▸ TESTO FORNITO
===============
CORTE DI CASSAZIONE, sezione penale, sentenza n. 32242 depositata il 26 agosto 2021
Reati fiscali – Occultamento di scritture contabili – Elemento soggettivo di evasione delle imposte – Società cartiera – Condanna del legale rappresentante
Ritenuto in fatto
1. Con sentenza 8.10.2020, la Corte d’appello di Venezia confermava la sentenza di condanna del 23/1/2018 emessa dal Tribunale di Padova per il reato di occultamento di scritture contabili ex art. 10 D.lgs. 74/2000, contestato al F. come commesso secondo le modalità esecutive e spazio – temporali meglio descritte nel capo di imputazione, in relazione a fatti del 24.09.2015, ed in relazione ai quali è stata inflitta la pena di 6 mesi di reclusione, con il concorso di attenuanti generiche e con condanna alle pene accessorie di legge.
2. Contro la sentenza ha proposto ricorso per cassazione il difensore di fiducia, iscritto all’Albo speciale previsto dall’art. 613, cod. proc. pen., articolando un unico motivo, di seguito enunciato nei limiti strettamente necessari per la motivazione ex art. 173 disp. att. cod. proc. pen.
2.1. Deduce, con tale unico motivo, il vizio di violazione di legge in relazione all’art. 10, D.lgs. n. 74 del 2000.
In sintesi, la difesa si duole perché la Corte di Appello avrebbe confermato la sentenza di condanna a carico del proprio assistito per il reato contestato pur in assenza di un’istruttoria documentale o testimoniale idonea a dimostrare al di là di ogni ragionevole dubbio che le scritture contabili fossero state effettivamente tenute dall’imputato e che egli avesse effettivamente commesso atti idonei ad occultarle o distruggerle. I giudici del merito dunque, nell’addivenire alla pronuncia di condanna, avrebbero veicolato un’interpretazione dell’art. 10 D.lgs. 74/2000 contraria al principio di tassatività e al divieto di analogia in malam partem la difesa infatti sottolinea che tale norma punisce le condotte attive di occultamento e distruzione delle scritture contabili, presupponendo l’istituzione delle stesse; l’omessa tenuta di documentazione contabile, invece, è sanzionata amministrativamente dall’art. 9, comma 1, D.lgs. 471/1997.
In forza di tali considerazioni la difesa chiede l’assoluzione del proprio assistito. La difesa, inoltre, si duole perché la Corte di Appello avrebbe errato nel calcolare in 10 anni il termine di prescrizione del reato ascritto al proprio assistito, accertato in data 24/9/2015. Per l’istante, infatti, dovrebbe applicarsi la disciplina più favorevole anteriore alla normativa introdotta dal D.lgs. 158/2015, entrata in vigore il 22/10/15, e dunque dal combinato disposto degli artt. 157 c.p. e 17, comma 1 bis, D.lgs.74/2000 il termine di prescrizione dovrebbe individuarsi in 7 anni e 6 mesi. In forza di tali considerazioni la difesa chiede, in via subordinata, il proscioglimento del proprio assistito per intervenuta prescrizione del reato.
===============
▸ ATTIVITÀ RICHIESTE
A. Indicare se ciascuna affermazione concorda con il testo fornito, rispondendo sì o no e citando alla lettera le parole decisive: (i) il Tribunale di Padova ha emesso la sentenza di condanna il 23/1/2018; (ii) all'imputato è stata inflitta la pena di un anno di reclusione; (iii) il D.lgs. 158/2015 è entrato in vigore il 22/10/15.
B. Elencare tutti i decreti legislativi citati nel testo fornito, ognuno una sola volta.
Ci si basi unicamente sul testo.

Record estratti
===============
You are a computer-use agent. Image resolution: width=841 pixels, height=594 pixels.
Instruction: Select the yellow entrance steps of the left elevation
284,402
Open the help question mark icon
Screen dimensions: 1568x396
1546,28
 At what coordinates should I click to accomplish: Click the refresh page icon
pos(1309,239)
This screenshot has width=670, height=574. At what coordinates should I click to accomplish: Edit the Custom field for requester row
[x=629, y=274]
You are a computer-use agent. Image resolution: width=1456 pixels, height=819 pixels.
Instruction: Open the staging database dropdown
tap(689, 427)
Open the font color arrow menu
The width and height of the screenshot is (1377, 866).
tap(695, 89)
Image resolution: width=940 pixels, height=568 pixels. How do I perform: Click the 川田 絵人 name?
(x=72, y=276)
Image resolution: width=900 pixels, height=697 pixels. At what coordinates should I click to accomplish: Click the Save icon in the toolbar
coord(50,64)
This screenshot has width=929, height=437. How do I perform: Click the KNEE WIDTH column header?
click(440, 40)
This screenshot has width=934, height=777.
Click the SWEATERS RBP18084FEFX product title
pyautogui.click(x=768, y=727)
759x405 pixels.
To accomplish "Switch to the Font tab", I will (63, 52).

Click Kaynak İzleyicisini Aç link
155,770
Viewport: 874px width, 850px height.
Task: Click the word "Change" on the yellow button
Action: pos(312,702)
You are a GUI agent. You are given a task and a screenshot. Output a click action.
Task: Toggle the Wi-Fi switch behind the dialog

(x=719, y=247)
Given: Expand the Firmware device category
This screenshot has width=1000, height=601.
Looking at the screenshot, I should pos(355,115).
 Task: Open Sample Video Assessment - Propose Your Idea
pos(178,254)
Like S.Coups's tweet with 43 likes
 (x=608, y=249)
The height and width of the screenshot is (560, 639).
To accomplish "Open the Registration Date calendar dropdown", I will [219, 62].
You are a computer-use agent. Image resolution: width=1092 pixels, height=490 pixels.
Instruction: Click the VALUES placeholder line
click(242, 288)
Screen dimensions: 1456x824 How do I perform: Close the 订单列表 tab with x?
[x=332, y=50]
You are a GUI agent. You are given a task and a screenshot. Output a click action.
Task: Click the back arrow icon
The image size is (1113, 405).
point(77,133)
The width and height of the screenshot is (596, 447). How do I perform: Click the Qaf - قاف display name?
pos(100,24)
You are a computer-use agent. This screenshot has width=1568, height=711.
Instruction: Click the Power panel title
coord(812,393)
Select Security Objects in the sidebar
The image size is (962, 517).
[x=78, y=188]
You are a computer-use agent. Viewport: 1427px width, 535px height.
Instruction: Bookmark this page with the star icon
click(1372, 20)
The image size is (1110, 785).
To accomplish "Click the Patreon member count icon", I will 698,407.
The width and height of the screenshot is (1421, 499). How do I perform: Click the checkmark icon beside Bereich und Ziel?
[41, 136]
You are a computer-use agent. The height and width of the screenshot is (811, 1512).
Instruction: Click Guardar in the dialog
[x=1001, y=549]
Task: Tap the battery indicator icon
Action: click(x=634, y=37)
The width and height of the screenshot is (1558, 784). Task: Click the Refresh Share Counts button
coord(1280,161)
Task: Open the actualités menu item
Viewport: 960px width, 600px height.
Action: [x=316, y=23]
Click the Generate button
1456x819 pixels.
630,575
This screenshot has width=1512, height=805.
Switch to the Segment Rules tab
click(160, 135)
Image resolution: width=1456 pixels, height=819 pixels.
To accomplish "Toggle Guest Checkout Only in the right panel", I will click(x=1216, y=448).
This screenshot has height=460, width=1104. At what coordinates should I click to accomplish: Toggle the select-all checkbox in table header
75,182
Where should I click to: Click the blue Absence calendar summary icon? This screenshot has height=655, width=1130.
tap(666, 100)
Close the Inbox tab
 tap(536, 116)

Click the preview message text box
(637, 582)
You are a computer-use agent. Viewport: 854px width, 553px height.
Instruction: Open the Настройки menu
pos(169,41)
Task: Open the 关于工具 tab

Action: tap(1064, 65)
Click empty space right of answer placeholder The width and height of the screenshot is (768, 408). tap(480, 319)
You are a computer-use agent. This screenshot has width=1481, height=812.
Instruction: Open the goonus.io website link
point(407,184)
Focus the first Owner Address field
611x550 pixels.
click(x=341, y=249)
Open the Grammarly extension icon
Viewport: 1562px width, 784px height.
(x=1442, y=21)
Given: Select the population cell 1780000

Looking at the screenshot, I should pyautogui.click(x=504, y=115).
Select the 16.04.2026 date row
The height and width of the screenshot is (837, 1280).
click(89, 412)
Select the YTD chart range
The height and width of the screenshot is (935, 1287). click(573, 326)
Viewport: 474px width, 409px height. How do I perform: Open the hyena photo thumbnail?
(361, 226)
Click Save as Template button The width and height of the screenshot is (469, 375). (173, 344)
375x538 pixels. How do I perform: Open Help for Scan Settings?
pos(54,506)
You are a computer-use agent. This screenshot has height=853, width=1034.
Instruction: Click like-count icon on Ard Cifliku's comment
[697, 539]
===============
▸ SOLUZIONI PUNTO PER PUNTO
A.
(i) Sì: "la sentenza di condanna del 23/1/2018 emessa dal Tribunale di Padova".
(ii) No: "è stata inflitta la pena di 6 mesi di reclusione".
(iii) Sì: "D.lgs. 158/2015, entrata in vigore il 22/10/15".

B.
D.lgs. 74/2000
D.lgs. 471/1997
D.lgs. 158/2015